BACKGROUND: Primary care clinicians know that case-mix varies between different physician practices and geographical areas. Leicester City Clinical Commissioning Group (CCG) is now able to quantify those differences using routinely-collected primary care and hospital data that are grouped and processed by the Johns Hopkins Adjusted Clinical Groups (ACG®) System. Quantification of relative case-mix across a range of practices is facilitating new types of analyses of practices and performance data. However, it is important to understand the impact of data quality and completeness to ensure these analyses are robust.
METHODS AND MATERIALS: Johns Hopkins personnel worked with Leicester City CCG to validate the ACG System’s case-mix-related outputs and evaluate their usefulness to improve primary healthcare quality, equity, and performance. Two metrics were examined: secondary care costs and emergency admission rates. One concern was whether variation in coding quality and completeness negatively affects the validity of case-mix-adjusted outputs. Examining “standardized morbidity ratios” across diagnostic groups confirmed significant coding variation across the CCG’s practices. A computer model was developed to quantify the level of under-coding by practices and further adjust the case-mix-adjusted outputs to take this variation into account.
RESULTS: Results illustrate the variation between expected cost and activity levels (adjusted for case-mix) and observed levels. This allows practices to be compared with their expected levels rather than the average for the CCG. The results also showed the degree of variation attributable to coding quality and its impact on the case-mix-adjusted data. Despite coding quality issues, it was possible to identify the main outliers with regard to higher-than-expected healthcare utilization levels and to identify those practices performing better than expected.

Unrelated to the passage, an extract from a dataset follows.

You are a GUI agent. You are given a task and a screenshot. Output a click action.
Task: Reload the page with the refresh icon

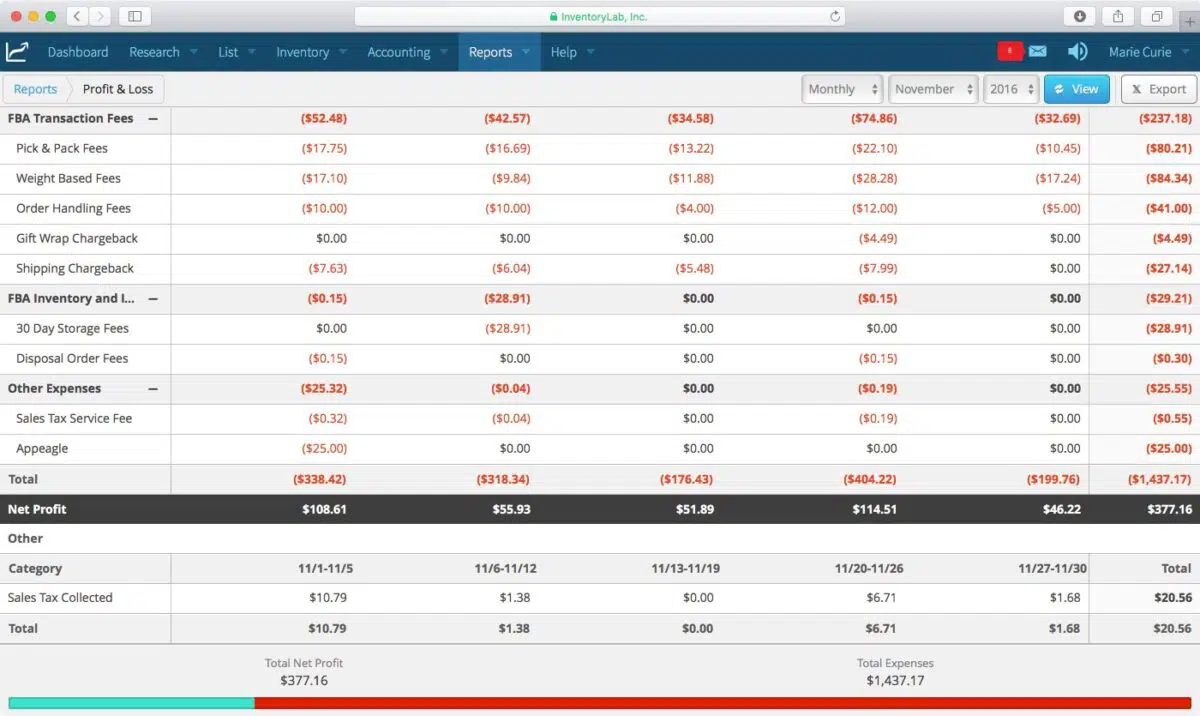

CONCLUSIONS: The ACG® System can be used to case-mix adjust healthcare utilization levels based on morbidity to enable meaningful comparison across physician practices. A computer model was successfully developed to adjust for any local under-coding to create robust observed versus expected levels of activity and performance. Where observed costs or emergency admission rates are lower than expected in a practice, commissioners can investigate and share the learning with those practices where observed levels are higher than expected. This results in improved quality of care and lower costs. In addition, by identifying and quantifying low coding levels, practices can be supported in improving their data quality. Accurate clinical coding is increasingly important in physician records for clinical audit, care planning and decision support, as well as practice performance assessment.